It is hard to believe that summer has come to a close already, but indeed it has and our kids are heading back to school. Most of you will be relieved to know that their return to school will be a normal one this year – without mandatory masking, social distancing, excessive hand sanitizing, and routine quarantine periods. We never thought that simple normalcy could be such a welcome blessing, but in 2021, it sure is.
As our kids head into a new school year, the curriculum they will be taught remains a big topic of discussion. During the 2019 election, our government campaigned on a promise to rewrite Alberta’s curriculum. This promise was not only highly popular amongst young families across the province, but grew to become the deciding ballot question for many Albertan parents. Alberta’s current curriculum has been in circulation since the 1980s. Not only are parents I’ve heard from increasingly becoming aware of how badly it needs updating, but even youth are as well. I’ve received countless emails from young and engaged school children and teenagers over the past two years expressing frustration with topics being taught in their classrooms. That is why our Government followed through on our promise to rewrite Alberta’s curriculum for the first time in nearly 40 years, and will be piloting the new curriculum this fall. Unfortunately, neither Rocky View School Division, Foothills School Division, nor Canadian Rockies Public School Division will be piloting the curriculum in our local schools, which I believe is to the detriment of our children.
I understand there has been a significant amount of noise surrounding the new draft K-6 curriculum, so this month I’d like to provide my perspective. Contrary to what the Alberta teachers’ union would have you believe, the new curriculum was developed over a highly consultative two-year period. In August 2019, just four months after the election, we appointed a 12-member expert panel to provide high level direction for the foundational knowledge and skills that the new curriculum should possess. This panel’s participants ranged from lifelong educators to researchers to neuropsychologists. In January 2020, we broadened these consultations to hear directly from a multitude of teachers and parents. Over 8,000 Albertan parents provided feedback through our online survey during this period, and over 300 teachers and education partners provided direct feedback through in-person and online engagements. In addition to all this, we struck a working group of 102 elementary school teachers to provide targeted and specific feedback prior to the draft release, as well as a student advisory council, and a parent advisory council.
The result was an impressive 500-page document that will teach our kids, after years of declining performance comparative to other jurisdictions, to master reading, writing, and speaking; to think fluently about numbers and mathematical equations; to learn about Canadian and world history, geography, culture, and economics; to manage household budgets; to create business plans; to computer code; and even the importance of consent, all packaged with the single most comprehensive English language arts program in North America.

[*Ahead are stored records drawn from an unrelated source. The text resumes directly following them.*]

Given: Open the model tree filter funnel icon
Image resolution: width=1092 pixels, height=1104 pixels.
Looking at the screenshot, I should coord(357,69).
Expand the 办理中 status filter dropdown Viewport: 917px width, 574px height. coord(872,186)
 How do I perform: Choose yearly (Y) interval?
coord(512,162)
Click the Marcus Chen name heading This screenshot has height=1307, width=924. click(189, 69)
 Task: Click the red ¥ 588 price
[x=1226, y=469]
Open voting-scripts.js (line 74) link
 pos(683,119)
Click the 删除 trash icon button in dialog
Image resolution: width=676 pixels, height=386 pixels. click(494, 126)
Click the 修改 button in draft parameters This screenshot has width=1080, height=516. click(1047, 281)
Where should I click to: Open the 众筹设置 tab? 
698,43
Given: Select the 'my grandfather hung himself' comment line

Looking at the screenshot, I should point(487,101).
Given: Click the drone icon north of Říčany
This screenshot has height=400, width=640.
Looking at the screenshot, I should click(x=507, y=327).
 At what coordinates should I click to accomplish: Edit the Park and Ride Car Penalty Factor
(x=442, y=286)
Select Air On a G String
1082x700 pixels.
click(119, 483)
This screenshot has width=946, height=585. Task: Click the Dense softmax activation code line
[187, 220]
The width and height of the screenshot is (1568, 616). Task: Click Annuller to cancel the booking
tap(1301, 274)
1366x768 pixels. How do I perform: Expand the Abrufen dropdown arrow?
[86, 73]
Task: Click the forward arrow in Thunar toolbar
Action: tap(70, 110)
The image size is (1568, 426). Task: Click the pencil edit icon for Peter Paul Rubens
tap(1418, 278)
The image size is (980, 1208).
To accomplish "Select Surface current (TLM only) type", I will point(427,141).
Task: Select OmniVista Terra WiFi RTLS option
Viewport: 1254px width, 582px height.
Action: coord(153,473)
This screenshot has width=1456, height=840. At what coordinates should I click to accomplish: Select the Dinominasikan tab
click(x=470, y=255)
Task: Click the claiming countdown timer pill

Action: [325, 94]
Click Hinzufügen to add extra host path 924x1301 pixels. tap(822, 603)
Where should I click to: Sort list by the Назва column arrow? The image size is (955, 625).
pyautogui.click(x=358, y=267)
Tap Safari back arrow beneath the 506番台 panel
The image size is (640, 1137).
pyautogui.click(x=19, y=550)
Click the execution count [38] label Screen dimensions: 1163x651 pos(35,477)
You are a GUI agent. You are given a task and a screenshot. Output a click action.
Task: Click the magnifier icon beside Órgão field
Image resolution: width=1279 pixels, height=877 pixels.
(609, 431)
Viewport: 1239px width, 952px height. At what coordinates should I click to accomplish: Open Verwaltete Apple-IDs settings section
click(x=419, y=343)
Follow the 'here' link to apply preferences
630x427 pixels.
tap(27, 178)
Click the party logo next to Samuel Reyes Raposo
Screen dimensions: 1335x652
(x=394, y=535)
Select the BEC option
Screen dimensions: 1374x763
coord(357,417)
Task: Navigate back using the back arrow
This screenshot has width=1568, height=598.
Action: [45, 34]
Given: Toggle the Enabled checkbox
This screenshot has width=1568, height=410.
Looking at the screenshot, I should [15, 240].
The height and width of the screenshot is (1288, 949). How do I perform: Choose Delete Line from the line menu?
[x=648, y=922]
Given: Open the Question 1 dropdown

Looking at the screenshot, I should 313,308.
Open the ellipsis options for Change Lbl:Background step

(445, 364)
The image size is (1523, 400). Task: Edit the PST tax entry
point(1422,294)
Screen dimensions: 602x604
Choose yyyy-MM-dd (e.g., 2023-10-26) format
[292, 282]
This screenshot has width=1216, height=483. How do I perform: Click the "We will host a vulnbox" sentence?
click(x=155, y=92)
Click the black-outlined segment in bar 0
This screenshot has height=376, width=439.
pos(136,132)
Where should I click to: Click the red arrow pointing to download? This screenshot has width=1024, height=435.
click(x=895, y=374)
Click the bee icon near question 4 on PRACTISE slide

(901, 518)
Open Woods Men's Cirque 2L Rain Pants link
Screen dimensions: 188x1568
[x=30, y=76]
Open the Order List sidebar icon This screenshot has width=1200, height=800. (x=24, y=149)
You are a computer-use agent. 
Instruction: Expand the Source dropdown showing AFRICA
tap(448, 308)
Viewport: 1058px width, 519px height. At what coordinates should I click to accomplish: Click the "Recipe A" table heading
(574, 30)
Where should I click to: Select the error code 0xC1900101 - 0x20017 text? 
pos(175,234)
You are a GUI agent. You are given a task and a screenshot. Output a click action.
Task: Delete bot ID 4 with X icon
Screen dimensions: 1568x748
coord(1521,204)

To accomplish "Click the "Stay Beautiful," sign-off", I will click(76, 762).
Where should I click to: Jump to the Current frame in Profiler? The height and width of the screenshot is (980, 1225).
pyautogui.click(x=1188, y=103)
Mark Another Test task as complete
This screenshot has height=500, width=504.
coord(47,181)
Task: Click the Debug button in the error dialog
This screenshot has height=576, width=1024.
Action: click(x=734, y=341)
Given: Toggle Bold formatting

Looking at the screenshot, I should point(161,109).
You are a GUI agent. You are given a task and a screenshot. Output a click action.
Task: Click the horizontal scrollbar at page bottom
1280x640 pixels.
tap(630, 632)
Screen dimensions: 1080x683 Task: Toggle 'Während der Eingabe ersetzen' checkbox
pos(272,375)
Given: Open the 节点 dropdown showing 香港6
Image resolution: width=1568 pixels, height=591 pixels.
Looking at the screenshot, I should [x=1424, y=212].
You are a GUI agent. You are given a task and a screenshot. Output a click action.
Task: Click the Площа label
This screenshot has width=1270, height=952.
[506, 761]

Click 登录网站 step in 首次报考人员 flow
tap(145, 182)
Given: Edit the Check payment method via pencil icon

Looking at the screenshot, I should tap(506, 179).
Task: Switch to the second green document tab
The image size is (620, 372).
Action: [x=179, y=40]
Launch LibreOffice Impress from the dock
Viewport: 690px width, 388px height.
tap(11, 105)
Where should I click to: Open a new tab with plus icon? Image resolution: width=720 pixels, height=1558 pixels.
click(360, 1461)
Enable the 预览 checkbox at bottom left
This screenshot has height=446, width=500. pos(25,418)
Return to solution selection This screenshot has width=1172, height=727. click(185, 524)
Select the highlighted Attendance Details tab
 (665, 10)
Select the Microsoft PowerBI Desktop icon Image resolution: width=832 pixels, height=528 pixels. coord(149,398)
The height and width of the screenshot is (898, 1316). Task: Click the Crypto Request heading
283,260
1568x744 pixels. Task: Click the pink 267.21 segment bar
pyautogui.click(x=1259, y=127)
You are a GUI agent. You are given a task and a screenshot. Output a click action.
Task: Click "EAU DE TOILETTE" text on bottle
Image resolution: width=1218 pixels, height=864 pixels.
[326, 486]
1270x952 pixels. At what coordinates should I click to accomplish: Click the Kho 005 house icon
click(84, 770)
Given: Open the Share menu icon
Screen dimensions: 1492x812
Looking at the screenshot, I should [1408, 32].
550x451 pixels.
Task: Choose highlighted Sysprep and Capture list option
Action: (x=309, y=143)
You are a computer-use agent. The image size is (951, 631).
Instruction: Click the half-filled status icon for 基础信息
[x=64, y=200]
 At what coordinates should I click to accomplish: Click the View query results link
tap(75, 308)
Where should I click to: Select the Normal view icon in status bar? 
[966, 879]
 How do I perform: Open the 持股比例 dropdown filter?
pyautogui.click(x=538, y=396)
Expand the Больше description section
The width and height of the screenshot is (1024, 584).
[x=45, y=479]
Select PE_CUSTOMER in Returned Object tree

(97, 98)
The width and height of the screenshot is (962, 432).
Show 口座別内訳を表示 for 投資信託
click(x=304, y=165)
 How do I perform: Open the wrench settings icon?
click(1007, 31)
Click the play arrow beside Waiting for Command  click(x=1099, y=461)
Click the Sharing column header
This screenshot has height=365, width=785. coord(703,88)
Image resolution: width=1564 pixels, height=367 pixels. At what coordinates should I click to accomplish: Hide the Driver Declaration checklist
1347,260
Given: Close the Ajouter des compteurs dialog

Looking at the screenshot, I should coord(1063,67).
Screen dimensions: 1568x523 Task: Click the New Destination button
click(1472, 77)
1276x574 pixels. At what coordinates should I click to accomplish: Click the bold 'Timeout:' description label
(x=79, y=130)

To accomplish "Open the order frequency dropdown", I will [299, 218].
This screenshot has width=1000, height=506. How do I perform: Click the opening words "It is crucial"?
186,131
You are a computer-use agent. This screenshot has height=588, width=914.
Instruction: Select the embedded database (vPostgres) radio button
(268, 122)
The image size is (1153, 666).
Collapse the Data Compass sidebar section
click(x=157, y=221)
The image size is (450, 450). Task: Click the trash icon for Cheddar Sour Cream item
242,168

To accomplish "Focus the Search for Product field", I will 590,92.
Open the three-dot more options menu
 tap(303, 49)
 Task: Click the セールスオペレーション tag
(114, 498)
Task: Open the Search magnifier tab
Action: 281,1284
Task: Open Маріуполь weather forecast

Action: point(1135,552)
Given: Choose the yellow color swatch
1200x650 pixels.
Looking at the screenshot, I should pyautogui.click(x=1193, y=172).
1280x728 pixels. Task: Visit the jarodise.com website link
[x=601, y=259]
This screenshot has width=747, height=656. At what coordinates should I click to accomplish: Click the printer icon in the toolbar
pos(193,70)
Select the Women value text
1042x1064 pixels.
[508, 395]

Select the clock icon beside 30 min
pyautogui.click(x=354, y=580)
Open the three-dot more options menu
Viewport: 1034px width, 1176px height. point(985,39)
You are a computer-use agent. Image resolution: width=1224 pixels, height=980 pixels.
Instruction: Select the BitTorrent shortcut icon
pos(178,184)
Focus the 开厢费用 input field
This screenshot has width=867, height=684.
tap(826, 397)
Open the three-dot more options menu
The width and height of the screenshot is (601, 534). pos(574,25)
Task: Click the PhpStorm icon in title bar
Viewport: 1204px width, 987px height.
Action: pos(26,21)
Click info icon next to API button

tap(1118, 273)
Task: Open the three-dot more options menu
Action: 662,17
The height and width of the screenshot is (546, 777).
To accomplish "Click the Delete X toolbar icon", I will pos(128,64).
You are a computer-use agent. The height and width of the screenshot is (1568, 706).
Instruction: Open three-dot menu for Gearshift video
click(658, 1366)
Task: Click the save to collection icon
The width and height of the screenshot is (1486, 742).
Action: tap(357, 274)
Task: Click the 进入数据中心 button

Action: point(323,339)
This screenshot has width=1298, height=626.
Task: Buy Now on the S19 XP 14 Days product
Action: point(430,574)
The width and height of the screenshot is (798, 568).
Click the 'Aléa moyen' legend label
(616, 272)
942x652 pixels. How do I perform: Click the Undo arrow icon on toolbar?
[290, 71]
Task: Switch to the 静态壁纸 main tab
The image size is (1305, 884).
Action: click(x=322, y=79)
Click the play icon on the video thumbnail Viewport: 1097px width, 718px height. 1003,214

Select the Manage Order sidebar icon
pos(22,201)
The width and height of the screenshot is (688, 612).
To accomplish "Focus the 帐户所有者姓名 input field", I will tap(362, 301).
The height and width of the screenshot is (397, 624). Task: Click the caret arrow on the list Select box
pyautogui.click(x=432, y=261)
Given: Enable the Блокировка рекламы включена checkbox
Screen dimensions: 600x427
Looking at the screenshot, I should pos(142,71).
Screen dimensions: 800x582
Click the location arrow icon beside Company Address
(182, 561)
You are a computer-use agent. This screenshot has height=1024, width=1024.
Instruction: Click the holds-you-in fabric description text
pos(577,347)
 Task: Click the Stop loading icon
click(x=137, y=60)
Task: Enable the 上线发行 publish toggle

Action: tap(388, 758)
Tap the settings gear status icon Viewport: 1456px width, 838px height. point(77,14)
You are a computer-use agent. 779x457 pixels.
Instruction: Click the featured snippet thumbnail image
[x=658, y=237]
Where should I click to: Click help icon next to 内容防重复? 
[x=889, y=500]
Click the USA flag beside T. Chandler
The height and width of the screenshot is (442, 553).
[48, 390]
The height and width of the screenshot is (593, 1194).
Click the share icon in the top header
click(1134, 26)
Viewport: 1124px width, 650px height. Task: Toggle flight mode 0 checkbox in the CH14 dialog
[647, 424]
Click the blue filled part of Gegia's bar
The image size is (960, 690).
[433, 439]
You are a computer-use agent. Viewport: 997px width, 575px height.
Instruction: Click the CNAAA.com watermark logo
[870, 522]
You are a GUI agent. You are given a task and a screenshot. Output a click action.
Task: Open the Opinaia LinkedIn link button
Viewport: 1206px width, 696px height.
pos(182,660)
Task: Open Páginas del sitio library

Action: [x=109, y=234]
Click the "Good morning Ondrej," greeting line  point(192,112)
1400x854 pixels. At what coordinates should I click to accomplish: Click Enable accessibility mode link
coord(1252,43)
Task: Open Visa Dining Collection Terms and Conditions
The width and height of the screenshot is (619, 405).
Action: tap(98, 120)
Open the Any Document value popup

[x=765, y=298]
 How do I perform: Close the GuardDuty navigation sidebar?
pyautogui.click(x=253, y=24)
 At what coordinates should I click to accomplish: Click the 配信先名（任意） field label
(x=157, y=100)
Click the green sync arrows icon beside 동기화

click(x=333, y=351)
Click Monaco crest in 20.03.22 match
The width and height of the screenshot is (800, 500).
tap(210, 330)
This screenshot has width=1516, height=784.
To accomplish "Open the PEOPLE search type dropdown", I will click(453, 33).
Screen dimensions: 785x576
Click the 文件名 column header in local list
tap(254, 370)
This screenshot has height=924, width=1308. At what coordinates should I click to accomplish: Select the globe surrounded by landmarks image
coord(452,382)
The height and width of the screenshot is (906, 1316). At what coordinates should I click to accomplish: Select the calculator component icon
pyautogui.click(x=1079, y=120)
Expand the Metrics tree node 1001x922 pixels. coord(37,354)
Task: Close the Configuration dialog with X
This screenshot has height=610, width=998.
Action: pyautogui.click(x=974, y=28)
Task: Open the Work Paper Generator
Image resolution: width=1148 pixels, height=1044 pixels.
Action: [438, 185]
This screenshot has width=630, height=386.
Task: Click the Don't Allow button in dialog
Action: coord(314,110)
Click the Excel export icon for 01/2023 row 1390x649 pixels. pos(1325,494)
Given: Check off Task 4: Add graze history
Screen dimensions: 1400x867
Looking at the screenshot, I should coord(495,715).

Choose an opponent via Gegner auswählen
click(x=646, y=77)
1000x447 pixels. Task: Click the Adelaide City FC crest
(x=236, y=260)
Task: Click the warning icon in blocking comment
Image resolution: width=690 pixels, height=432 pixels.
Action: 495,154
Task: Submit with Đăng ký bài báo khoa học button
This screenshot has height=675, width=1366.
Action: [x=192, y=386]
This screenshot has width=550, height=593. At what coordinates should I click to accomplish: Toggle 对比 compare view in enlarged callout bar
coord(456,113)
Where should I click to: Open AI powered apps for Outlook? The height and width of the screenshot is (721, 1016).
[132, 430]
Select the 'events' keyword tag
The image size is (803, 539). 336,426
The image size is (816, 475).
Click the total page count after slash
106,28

As someone who didn’t learn any substantial Canadian history until I paid to do so in my third year of university, I wish I had grown up learning a curriculum as thorough as this one. Yet unfortunately union lawn signs are popping up all over the province decrying the new curriculum and lobbying our school divisions not to pilot it, despite an overwhelming majority of Albertans voting to compile and implement a new curriculum just two short years ago. Gauging by my email inbox, and the conversations I have with people, the two primary concerns I hear about the draft curriculum are (1) that there is too much content being taught to children at a young age, and (2) that it is somehow racist.
If the largest problem with the curriculum is that we will be over-educating our kids and teaching them too much compared to the rest of the world, I’d say we are doing pretty well. I would actually argue that having a generation of Albertans who learned more in school than those who grew up in any other part of the country is a very good problem to have, and will give our kids a competitive edge when they eventually enter university and the labour force. There are also countless psychological and developmental studies that suggest our brains are most pliable when young, which is why kids learn new languages significantly easier than adults can. Our brains absorb knowledge when we are young, and I am very confident that Alberta kids will do just that when presented with the new curriculum.
We should not be doubting our kids’ capabilities. The other claim that the new curriculum is somehow racist is, in my opinion, not at all true. Let me be clear: racism is a despicable sickness of the soul and has absolutely no place in our province. Those who experience racism, which I admittedly do not, suggest that the biggest hindrance to resolution is racism’s subconscious, systemic nature in our society. If that is to be true, educating children to understand and respect their fellow classmates’ histories, cultures, and religions from a young age could be the single most transformational change we make to eliminate the implicit judgements and assumptions we make about others as we grow up. Learning about other world religions or racist groups and organizations is not about glorifying racism or pushing religious beliefs in the classroom. It is about teaching children to have compassion for one another and their family histories, in an intimate and personal setting, without the sensationalism of mass media.
The draft K-6 curriculum is simply that, a draft. As schools across the province begin to pilot it this fall, our Government will continue to collect feedback so that the final version of the curriculum implemented provincewide in fall 2022 is the best version possible. If you’d like to read the draft curriculum in full or provide feedback, visit www.alberta.ca/curriculum. I truly believe that our province’s new draft K-6 curriculum will very quickly result in positive educational outcomes for the Albertan kids fortunate enough to attend schools that choose to pilot it in the fall.
Unfortunately, that won’t be any of the kids in our communities this year.